What you need to do: Give back each line of the data exactly.
• • • • • • •
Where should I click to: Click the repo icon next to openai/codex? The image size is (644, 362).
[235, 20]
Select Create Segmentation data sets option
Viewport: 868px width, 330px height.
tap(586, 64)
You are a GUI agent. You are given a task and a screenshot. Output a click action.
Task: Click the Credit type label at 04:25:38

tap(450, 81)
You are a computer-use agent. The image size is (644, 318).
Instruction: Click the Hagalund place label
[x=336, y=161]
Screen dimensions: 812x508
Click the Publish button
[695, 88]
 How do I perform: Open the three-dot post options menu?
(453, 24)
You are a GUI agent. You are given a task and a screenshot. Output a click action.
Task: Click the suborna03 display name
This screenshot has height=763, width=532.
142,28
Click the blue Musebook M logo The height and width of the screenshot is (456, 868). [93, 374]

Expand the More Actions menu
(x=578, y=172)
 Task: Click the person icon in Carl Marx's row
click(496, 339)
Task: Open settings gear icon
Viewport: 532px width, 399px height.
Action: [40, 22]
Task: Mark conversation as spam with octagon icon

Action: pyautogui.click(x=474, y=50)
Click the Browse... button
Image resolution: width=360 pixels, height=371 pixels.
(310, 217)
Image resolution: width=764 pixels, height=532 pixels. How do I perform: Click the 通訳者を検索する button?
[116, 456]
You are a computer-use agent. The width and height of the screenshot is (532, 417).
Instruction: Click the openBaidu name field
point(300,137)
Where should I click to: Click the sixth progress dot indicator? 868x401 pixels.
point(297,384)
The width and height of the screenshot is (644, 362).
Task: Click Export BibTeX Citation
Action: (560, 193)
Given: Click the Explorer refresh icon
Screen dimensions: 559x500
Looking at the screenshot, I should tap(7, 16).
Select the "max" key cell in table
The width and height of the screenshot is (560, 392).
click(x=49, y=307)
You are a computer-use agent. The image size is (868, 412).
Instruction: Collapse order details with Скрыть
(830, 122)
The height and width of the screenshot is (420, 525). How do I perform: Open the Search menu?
• • • • • • •
Result:
Where should I click to: Click the repo icon next to openai/codex? The image size is (644, 362).
[235, 20]
Select Create Segmentation data sets option
Viewport: 868px width, 330px height.
tap(586, 64)
You are a GUI agent. You are given a task and a screenshot. Output a click action.
Task: Click the Credit type label at 04:25:38

tap(450, 81)
You are a computer-use agent. The image size is (644, 318).
Instruction: Click the Hagalund place label
[x=336, y=161]
Screen dimensions: 812x508
Click the Publish button
[695, 88]
 How do I perform: Open the three-dot post options menu?
(453, 24)
You are a GUI agent. You are given a task and a screenshot. Output a click action.
Task: Click the suborna03 display name
This screenshot has height=763, width=532.
142,28
Click the blue Musebook M logo The height and width of the screenshot is (456, 868). [93, 374]

Expand the More Actions menu
(x=578, y=172)
 Task: Click the person icon in Carl Marx's row
click(496, 339)
Task: Open settings gear icon
Viewport: 532px width, 399px height.
Action: [40, 22]
Task: Mark conversation as spam with octagon icon

Action: pyautogui.click(x=474, y=50)
Click the Browse... button
Image resolution: width=360 pixels, height=371 pixels.
(310, 217)
Image resolution: width=764 pixels, height=532 pixels. How do I perform: Click the 通訳者を検索する button?
[116, 456]
You are a computer-use agent. The width and height of the screenshot is (532, 417).
Instruction: Click the openBaidu name field
point(300,137)
Where should I click to: Click the sixth progress dot indicator? 868x401 pixels.
point(297,384)
The width and height of the screenshot is (644, 362).
Task: Click Export BibTeX Citation
Action: (560, 193)
Given: Click the Explorer refresh icon
Screen dimensions: 559x500
Looking at the screenshot, I should tap(7, 16).
Select the "max" key cell in table
The width and height of the screenshot is (560, 392).
click(x=49, y=307)
You are a computer-use agent. The image size is (868, 412).
Instruction: Collapse order details with Скрыть
(830, 122)
The height and width of the screenshot is (420, 525). How do I perform: Open the Search menu?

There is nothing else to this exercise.